DATASET EXCERPTS:
- Opening Delimiter -

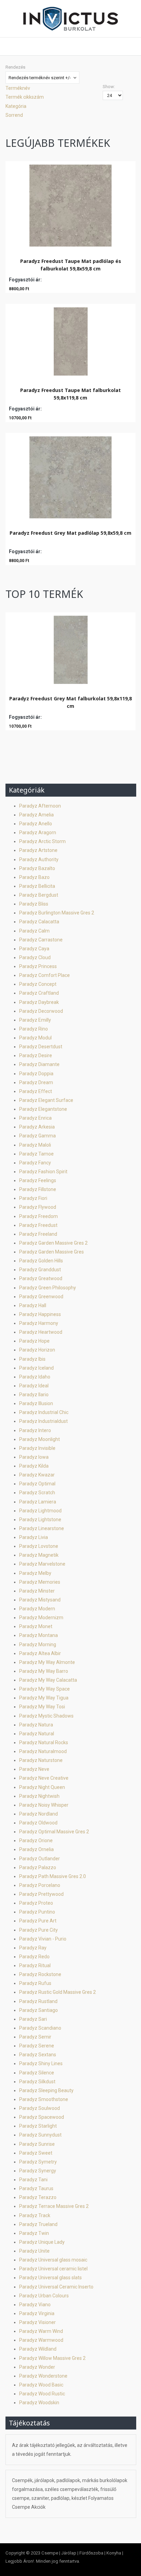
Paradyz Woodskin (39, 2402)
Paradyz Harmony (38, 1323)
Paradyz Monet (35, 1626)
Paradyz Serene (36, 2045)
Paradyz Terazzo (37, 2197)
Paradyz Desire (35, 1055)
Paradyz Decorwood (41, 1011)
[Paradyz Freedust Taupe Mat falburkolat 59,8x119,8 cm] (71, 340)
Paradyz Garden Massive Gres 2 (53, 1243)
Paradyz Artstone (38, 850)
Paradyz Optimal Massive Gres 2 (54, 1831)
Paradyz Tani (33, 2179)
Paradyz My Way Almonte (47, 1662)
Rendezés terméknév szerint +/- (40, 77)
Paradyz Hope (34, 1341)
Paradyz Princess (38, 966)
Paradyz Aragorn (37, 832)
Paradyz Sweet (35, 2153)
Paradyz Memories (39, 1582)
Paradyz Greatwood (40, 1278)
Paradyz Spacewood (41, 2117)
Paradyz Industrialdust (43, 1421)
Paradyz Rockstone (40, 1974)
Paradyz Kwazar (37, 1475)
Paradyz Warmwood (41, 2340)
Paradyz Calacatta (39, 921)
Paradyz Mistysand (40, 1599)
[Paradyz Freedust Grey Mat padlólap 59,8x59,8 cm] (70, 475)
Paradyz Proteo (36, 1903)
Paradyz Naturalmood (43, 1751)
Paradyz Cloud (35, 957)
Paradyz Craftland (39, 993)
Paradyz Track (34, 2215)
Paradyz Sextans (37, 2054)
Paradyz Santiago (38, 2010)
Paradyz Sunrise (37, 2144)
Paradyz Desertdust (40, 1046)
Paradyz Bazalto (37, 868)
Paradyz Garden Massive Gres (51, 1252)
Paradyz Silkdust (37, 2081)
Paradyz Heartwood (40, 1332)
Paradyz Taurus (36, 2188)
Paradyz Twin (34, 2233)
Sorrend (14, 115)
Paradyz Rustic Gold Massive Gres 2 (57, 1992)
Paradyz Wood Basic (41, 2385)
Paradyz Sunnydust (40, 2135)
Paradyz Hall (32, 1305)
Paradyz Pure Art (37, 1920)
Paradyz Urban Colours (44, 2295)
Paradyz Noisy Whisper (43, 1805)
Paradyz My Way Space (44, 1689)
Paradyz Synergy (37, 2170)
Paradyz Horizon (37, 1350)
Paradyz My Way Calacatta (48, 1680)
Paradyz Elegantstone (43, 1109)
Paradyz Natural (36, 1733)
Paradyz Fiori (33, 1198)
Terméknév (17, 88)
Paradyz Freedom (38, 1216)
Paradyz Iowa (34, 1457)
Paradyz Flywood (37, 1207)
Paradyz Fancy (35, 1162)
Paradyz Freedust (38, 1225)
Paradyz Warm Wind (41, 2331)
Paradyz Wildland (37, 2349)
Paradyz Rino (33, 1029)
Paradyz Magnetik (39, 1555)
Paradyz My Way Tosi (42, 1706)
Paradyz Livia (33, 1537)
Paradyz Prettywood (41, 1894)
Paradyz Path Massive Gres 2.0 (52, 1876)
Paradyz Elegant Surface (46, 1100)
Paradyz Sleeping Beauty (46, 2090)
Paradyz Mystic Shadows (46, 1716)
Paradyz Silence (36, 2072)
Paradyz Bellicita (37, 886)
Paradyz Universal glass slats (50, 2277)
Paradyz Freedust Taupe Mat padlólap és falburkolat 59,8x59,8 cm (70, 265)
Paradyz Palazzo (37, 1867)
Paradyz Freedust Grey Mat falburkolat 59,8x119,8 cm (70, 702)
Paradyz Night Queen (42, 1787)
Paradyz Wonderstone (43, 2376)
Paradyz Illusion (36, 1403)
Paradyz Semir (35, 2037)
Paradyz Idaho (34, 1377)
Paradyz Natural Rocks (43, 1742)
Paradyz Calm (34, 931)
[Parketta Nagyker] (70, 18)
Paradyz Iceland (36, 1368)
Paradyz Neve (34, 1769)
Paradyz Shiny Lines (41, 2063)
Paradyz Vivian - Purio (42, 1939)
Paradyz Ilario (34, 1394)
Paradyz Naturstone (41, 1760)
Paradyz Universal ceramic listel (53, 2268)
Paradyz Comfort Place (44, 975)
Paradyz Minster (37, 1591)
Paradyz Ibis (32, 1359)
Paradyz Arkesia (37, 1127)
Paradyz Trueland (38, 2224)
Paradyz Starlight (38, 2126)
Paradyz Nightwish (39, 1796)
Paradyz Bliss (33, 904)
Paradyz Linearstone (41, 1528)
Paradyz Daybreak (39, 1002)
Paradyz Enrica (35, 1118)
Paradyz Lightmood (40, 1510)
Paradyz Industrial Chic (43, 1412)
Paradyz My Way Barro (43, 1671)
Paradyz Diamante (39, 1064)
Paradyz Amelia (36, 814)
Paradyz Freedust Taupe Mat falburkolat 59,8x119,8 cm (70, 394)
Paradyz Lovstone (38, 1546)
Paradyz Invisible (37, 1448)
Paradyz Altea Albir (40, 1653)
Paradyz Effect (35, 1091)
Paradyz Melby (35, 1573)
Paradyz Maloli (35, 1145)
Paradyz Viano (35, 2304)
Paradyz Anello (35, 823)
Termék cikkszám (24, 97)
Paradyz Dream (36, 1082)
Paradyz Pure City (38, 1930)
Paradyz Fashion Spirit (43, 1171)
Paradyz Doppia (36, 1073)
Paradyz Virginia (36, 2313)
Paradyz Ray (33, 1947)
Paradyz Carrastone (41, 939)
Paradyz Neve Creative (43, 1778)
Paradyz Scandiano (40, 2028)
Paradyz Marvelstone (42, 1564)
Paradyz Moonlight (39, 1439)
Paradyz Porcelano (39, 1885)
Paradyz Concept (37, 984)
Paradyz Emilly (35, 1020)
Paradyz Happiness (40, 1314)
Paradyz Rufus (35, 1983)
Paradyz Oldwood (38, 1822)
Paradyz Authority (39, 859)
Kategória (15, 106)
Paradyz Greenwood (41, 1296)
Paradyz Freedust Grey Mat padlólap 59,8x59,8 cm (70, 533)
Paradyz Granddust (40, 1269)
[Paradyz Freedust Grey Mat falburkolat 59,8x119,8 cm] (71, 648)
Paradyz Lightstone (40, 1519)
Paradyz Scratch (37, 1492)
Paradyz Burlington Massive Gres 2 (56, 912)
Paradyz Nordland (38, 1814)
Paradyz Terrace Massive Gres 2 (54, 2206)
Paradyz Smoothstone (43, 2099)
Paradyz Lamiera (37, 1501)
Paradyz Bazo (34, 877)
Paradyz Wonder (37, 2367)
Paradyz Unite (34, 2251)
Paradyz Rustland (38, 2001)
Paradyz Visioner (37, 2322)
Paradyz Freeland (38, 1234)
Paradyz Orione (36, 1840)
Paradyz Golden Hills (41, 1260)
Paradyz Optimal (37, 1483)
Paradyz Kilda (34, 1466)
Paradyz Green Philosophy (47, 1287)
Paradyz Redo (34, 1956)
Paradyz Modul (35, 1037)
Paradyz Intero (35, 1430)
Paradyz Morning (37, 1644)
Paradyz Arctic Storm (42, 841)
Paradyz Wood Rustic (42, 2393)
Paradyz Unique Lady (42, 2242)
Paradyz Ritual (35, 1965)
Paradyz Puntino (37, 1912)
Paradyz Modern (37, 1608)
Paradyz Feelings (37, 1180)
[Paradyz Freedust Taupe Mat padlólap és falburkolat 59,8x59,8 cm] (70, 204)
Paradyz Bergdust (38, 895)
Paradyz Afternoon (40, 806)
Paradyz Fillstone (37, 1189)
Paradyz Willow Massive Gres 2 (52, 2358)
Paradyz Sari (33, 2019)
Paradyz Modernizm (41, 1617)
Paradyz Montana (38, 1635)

- Closing Delimiter -
- Opening Delimiter -

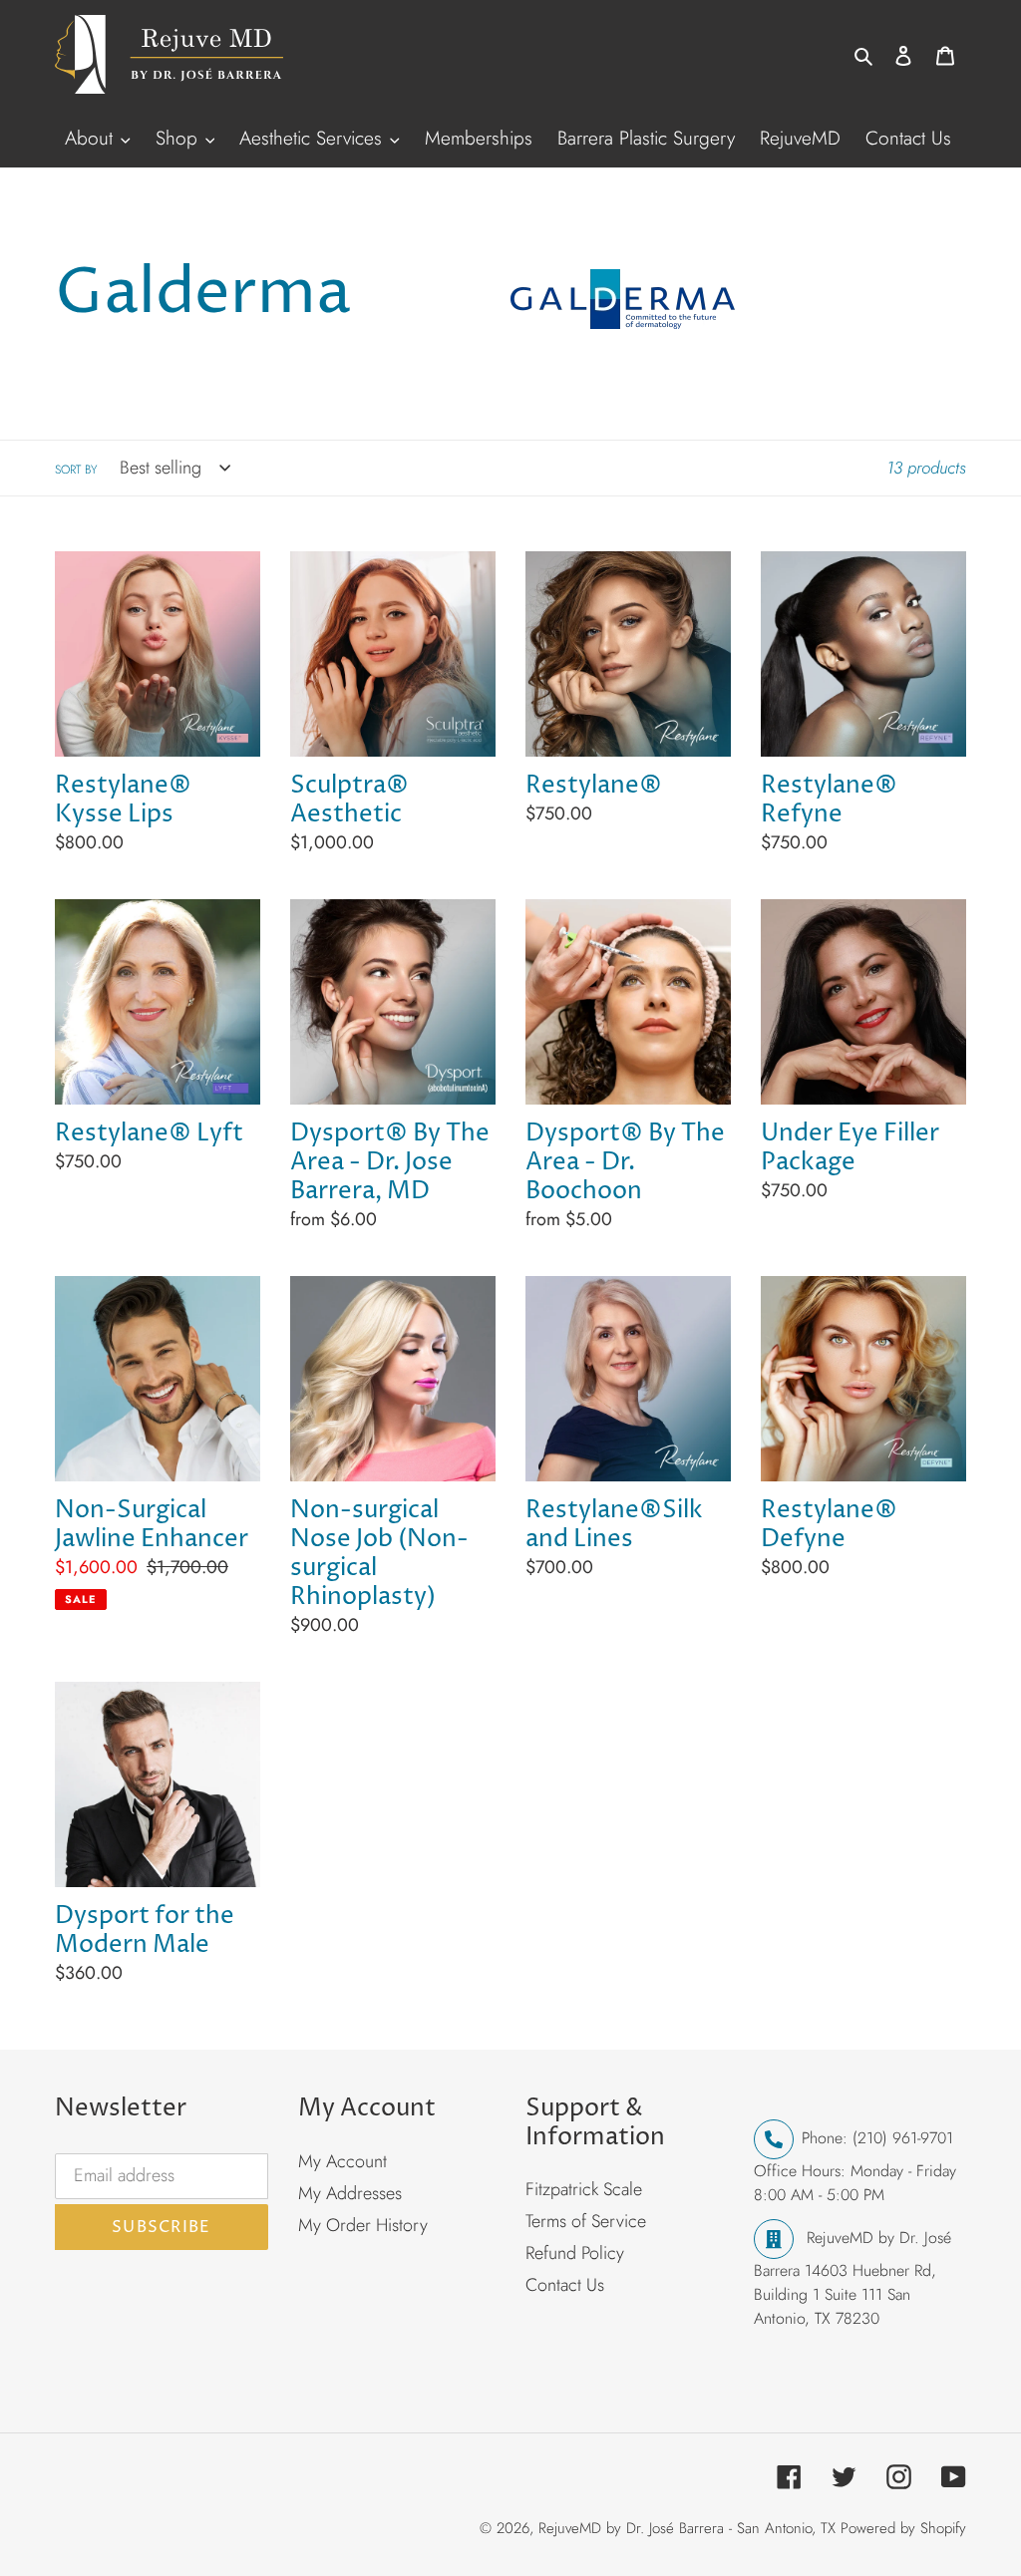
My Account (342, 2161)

- Closing Delimiter -
- Opening Delimiter -

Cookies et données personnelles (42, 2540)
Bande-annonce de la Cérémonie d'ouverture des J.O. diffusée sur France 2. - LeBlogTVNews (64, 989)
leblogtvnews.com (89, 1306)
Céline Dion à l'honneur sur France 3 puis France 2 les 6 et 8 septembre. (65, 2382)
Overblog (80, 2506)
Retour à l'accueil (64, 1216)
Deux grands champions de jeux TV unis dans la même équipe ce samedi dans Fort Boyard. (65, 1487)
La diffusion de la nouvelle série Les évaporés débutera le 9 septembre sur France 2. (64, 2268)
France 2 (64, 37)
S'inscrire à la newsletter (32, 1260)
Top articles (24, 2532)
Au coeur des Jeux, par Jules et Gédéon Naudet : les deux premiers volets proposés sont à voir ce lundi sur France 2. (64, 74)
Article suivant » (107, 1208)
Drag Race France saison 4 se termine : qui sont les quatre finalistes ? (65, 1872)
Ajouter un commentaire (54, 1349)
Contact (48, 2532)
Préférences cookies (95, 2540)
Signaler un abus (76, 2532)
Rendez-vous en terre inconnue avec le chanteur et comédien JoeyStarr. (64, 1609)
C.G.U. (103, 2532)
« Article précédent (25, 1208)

- Closing Delimiter -

Where the listing above has a line with "Paradyz Spacewood (41, 2117)", start there, and output every line exactly through the line with "Paradyz Comfort Place (44, 975)", which is also included.

Paradyz Spacewood (41, 2117)
Paradyz Industrialdust (43, 1421)
Paradyz Rockstone (40, 1974)
Paradyz Kwazar (37, 1475)
Paradyz Warmwood (41, 2340)
Paradyz Calacatta (39, 921)
Paradyz Mistysand (40, 1599)
[Paradyz Freedust Grey Mat padlólap 59,8x59,8 cm] (70, 475)
Paradyz Proteo (36, 1903)
Paradyz Naturalmood (43, 1751)
Paradyz Cloud (35, 957)
Paradyz Craftland (39, 993)
Paradyz Track (34, 2215)
Paradyz Sextans (37, 2054)
Paradyz Santiago (38, 2010)
Paradyz Sunrise (37, 2144)
Paradyz Desertdust (40, 1046)
Paradyz Bazalto (37, 868)
Paradyz Garden Massive Gres (51, 1252)
Paradyz Silkdust (37, 2081)
Paradyz Heartwood (40, 1332)
Paradyz Taurus (36, 2188)
Paradyz Twin (34, 2233)
Sorrend (14, 115)
Paradyz Rustic Gold Massive Gres 2 (57, 1992)
Paradyz Wood Basic (41, 2385)
Paradyz Sunnydust (40, 2135)
Paradyz Hall (32, 1305)
Paradyz Pure Art (37, 1920)
Paradyz Urban Colours (44, 2295)
Paradyz Noisy Whisper (43, 1805)
Paradyz My Way Space (44, 1689)
Paradyz Synergy (37, 2170)
Paradyz Horizon (37, 1350)
Paradyz My Way Calacatta (48, 1680)
Paradyz Elegantstone (43, 1109)
Paradyz Natural (36, 1733)
Paradyz Fiori (33, 1198)
Terméknév (17, 88)
Paradyz Freedom (38, 1216)
Paradyz Iowa (34, 1457)
Paradyz Flywood (37, 1207)
Paradyz Fancy (35, 1162)
Paradyz Freedust (38, 1225)
Paradyz Warm Wind (41, 2331)
Paradyz Wildland (37, 2349)
Paradyz Rino (33, 1029)
Paradyz Magnetik (39, 1555)
Paradyz My Way Tosi (42, 1706)
Paradyz Livia (33, 1537)
Paradyz Prettywood (41, 1894)
Paradyz Path Massive Gres 2.0 (52, 1876)
Paradyz Elegant Surface (46, 1100)
Paradyz Sleeping Beauty (46, 2090)
Paradyz Mystic Shadows (46, 1716)
Paradyz Silence (36, 2072)
Paradyz Bellicita (37, 886)
Paradyz Universal glass slats (50, 2277)
Paradyz Freedust Taupe Mat padlólap és falburkolat 59,8x59,8 cm (70, 265)
Paradyz Palazzo (37, 1867)
Paradyz Freedust Grey Mat falburkolat 59,8x119,8 cm (70, 702)
Paradyz Night Queen (42, 1787)
Paradyz Wonderstone (43, 2376)
Paradyz Illusion (36, 1403)
Paradyz Semir (35, 2037)
Paradyz Idaho (34, 1377)
Paradyz Natural Rocks (43, 1742)
Paradyz Calm (34, 931)
[Parketta Nagyker] (70, 18)
Paradyz Iceland (36, 1368)
Paradyz Neve (34, 1769)
Paradyz Shiny Lines (41, 2063)
Paradyz Vivian - Purio (42, 1939)
Paradyz Ilario (34, 1394)
Paradyz Naturstone (41, 1760)
Paradyz Universal ceramic listel (53, 2268)
Paradyz Comfort Place (44, 975)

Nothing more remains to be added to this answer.